1. I Can Wear Purple with a Red Hat, Anytime I Want!

Hell yes I can. When I’m pushing Finnan in his special buggy I can go out with my grey roots protruding and my moustache unwaxed. The worse I look, the more people stop and help, open doors, and lift me up steps. I like to tuck Finnan up under his little blanket, so he looks so cute that everyone melts when they see him. He outranks all the other people in terms of neediness. Crinkly old woman with a stick? Outta the way, love. Heavily pregnant? Take your chances in the road, dear. New baby in your pram? You haven’t got a clue. Yesterday I went to the park and managed to get Finnan on the roundabout.
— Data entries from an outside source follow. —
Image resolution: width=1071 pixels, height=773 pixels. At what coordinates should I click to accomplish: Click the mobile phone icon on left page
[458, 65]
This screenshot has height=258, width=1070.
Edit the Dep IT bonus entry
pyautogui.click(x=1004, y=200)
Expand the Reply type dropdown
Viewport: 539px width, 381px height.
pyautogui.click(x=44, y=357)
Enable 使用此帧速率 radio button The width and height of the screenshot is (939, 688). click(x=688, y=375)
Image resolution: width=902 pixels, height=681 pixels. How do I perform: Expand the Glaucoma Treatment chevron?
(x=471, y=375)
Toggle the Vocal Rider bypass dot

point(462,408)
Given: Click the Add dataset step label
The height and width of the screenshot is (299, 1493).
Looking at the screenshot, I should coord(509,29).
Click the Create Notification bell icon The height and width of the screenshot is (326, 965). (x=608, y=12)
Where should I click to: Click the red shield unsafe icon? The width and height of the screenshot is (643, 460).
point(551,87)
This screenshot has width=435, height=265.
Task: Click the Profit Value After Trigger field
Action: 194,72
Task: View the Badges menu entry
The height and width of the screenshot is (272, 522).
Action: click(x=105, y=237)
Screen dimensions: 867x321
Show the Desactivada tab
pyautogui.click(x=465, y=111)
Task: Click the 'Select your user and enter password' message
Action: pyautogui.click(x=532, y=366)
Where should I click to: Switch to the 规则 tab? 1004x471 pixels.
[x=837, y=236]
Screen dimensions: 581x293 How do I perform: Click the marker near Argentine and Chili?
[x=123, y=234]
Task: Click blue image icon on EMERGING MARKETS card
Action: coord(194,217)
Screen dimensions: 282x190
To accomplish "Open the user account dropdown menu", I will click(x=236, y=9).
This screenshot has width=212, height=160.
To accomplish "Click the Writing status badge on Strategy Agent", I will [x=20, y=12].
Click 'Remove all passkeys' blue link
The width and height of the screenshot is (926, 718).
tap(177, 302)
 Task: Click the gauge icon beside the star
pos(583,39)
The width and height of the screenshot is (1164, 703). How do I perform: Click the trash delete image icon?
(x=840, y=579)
I was in an awkward, ungainly position trying to hold him on and stop me falling off. My daughter pointed out (quite loudly) that she could see my ‘massive’ pants. On the way out of the park, a local hoody held open the gate for us.

2. I Really Do Stop and Smell the Roses

This morning I overheard a conversation between two rich women. One was telling the other one about how they had split their en-suite bathroom into two. Can you imagine having an en-suite that is big enough to get two rooms out of?! Anyway, I’m not rich with money. But I’m so rich. I get to see things that other people don’t notice. I see Finnan develop like he’s going in slow motion. I listen to him making consonant sounds, which over a period of a few weeks, start to resemble a sound anyone can recognize as part of the English language. I get to marvel, I mean really marvel, at how Finnan gets around his disability, how he picks up my hand to indicate he wants me to use my hand where he can’t, how he makes humming noises to his favourite songs and how he constantly surprises me by showing understanding where I thought there was none. I can hear him now, singing along to a numbers song. It’s heavenly.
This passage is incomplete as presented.